*CONSIGNE 1:* Recopiez fidèlement le passage de l'article allant de « La recourante ne » jusqu'à « pour la dernière. » inclus.

La recourante ne peut être suivie. Les problématiques ont été relevées et sont mentionnées comme points faibles de C______/B______ dans la critique finale, principalement aux pages, 20 pour la première, 23 pour les trois autres et 24 en sus pour la dernière.

9.6.1 Selon la recourante, dans l’analyse du sous-critère « opérations », c’était à tort que l’AIG avait retenu au titre de « points faibles » de A______ que « le rideau de fermeture en exploitation doit séparer la zone d’attente de la ligne de transfert elle-même ». L’AIG avait procédé à une lecture inexacte du plan remis par A______. Le pouvoir adjudicateur avait par voie de conséquence mal établi les faits et abusé de son pouvoir d’appréciation. A______ aurait dû obtenir la note de 4.

Pour le sous-critère « 2.1 Opérations », représentant 10% de l’évaluation, les éléments d’appréciation consistaient dans les processus passagers, sûreté et bagages. Le point 3.1 des CA-MEP précise que le terme « processus » couvre les aspects de dimensionnement, de fonctionnalité et de qualité.

*CONSIGNE 2:* Reproduisez à l'identique les enregistrements depuis leur début jusqu'à la ligne contenant « (x=26, y=298) », celle-ci comprise, en omettant les images.

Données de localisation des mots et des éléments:
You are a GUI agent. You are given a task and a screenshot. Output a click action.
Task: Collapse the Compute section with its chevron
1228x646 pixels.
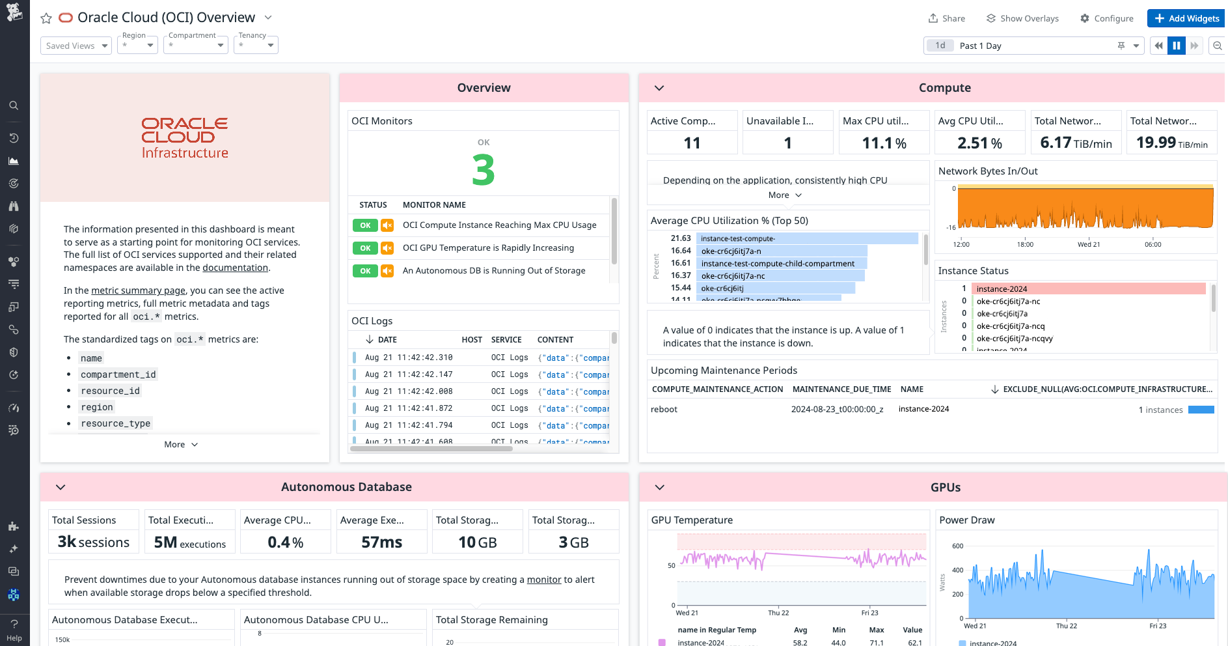tap(659, 87)
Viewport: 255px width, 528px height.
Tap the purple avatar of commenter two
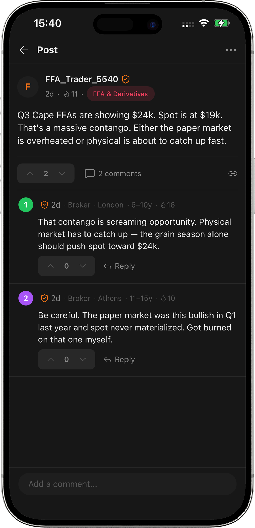(x=26, y=298)
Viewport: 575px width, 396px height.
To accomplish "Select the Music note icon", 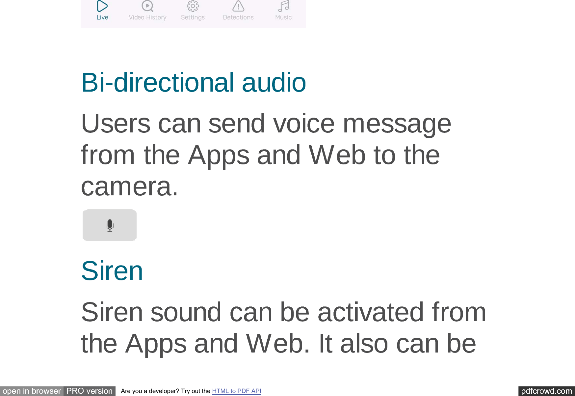I will point(283,6).
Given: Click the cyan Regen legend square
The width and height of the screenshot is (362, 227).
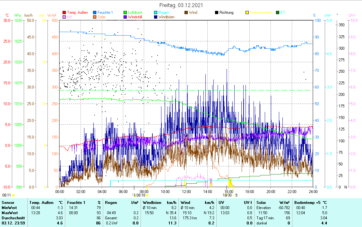Looking at the screenshot, I should click(156, 13).
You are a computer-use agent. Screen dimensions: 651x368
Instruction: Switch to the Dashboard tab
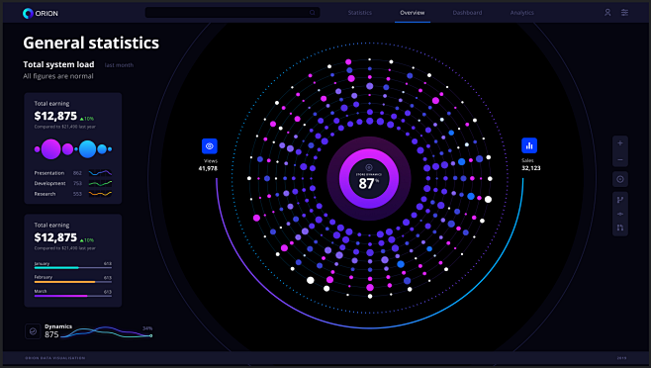[468, 13]
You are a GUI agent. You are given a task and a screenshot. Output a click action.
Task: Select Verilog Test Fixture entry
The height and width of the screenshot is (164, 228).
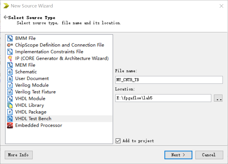click(35, 92)
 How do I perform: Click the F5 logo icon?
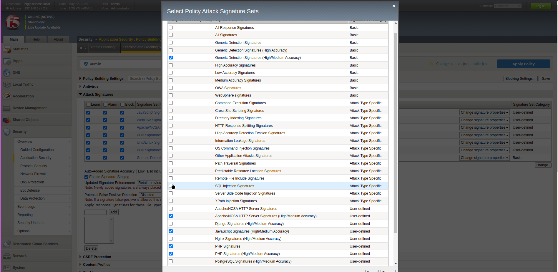pyautogui.click(x=13, y=22)
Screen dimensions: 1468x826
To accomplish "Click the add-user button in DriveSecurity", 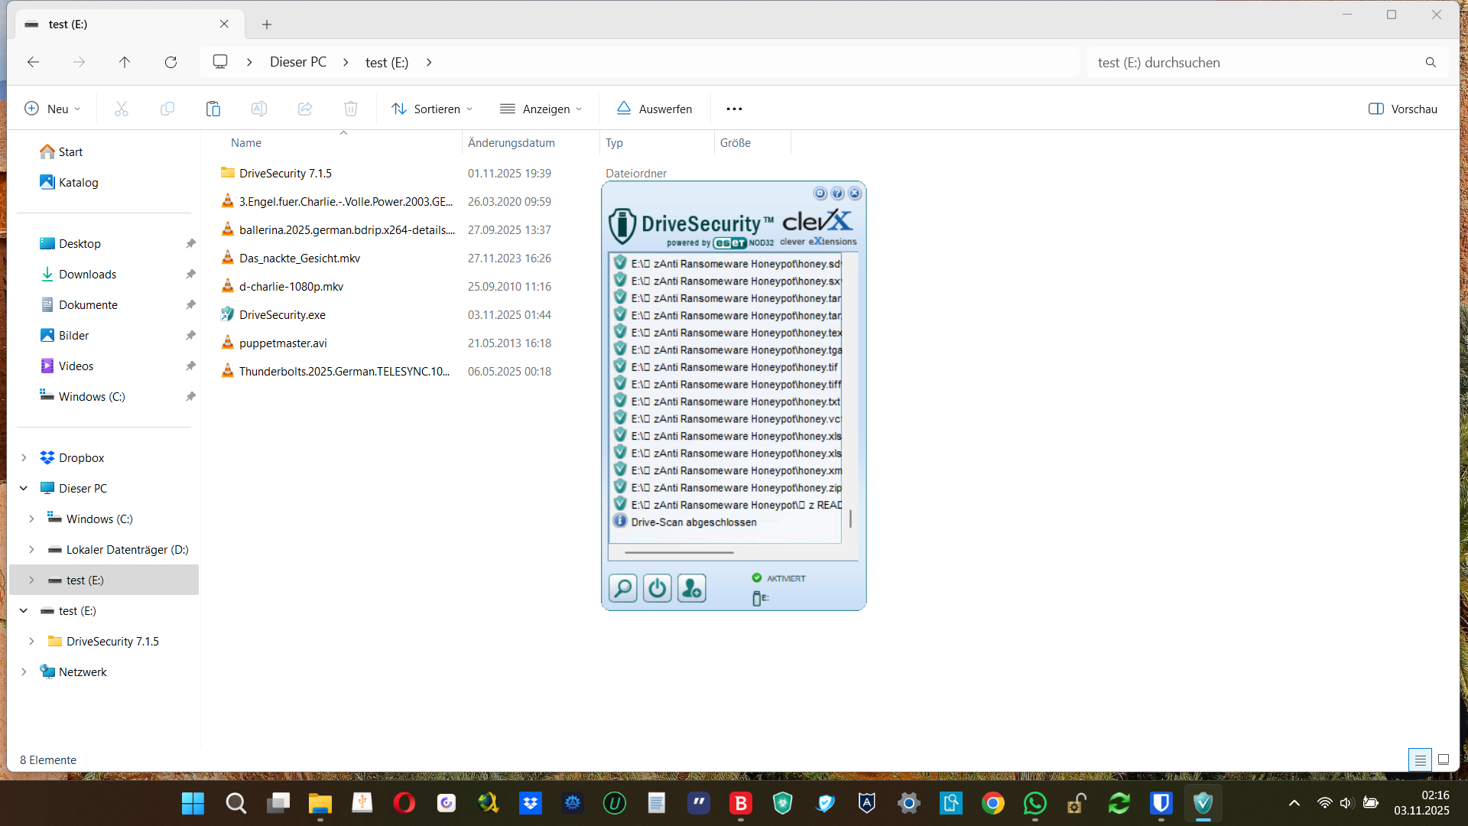I will coord(692,588).
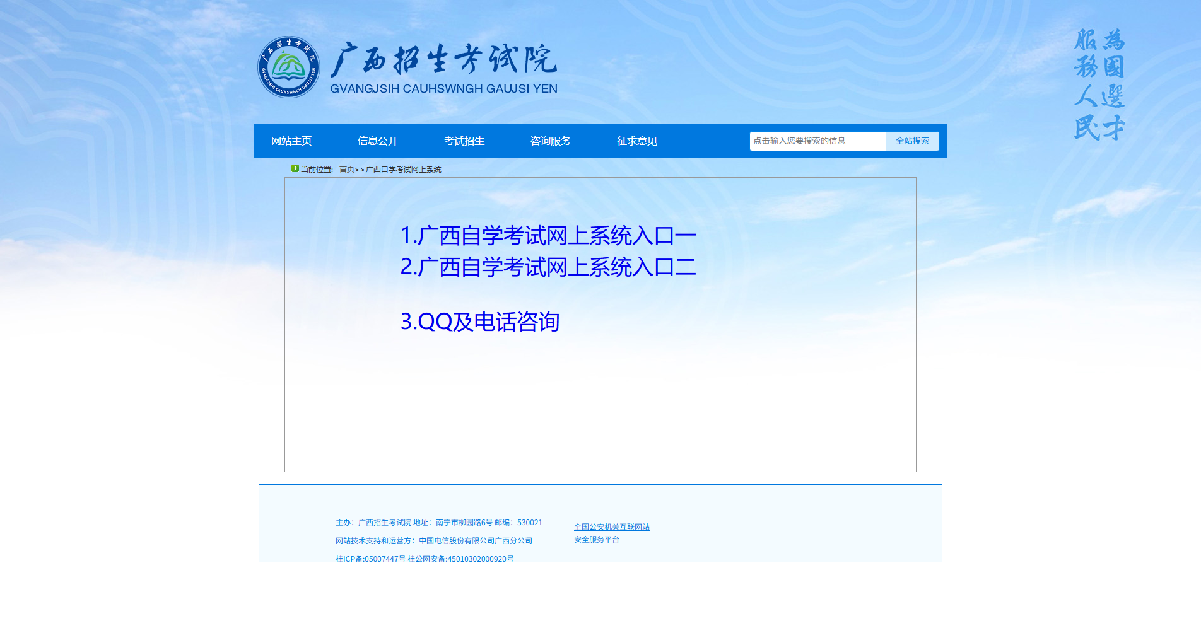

*RÉSULTAT 1:*
La recourante ne peut être suivie. Les problématiques ont été relevées et sont mentionnées comme points faibles de C______/B______ dans la critique finale, principalement aux pages, 20 pour la première, 23 pour les trois autres et 24 en sus pour la dernière.

*RÉSULTAT 2:*
You are a GUI agent. You are given a task and a screenshot. Output a click action.
Task: Collapse the Compute section with its chevron
1228x646 pixels.
tap(659, 87)
Viewport: 255px width, 528px height.
Tap the purple avatar of commenter two
(x=26, y=298)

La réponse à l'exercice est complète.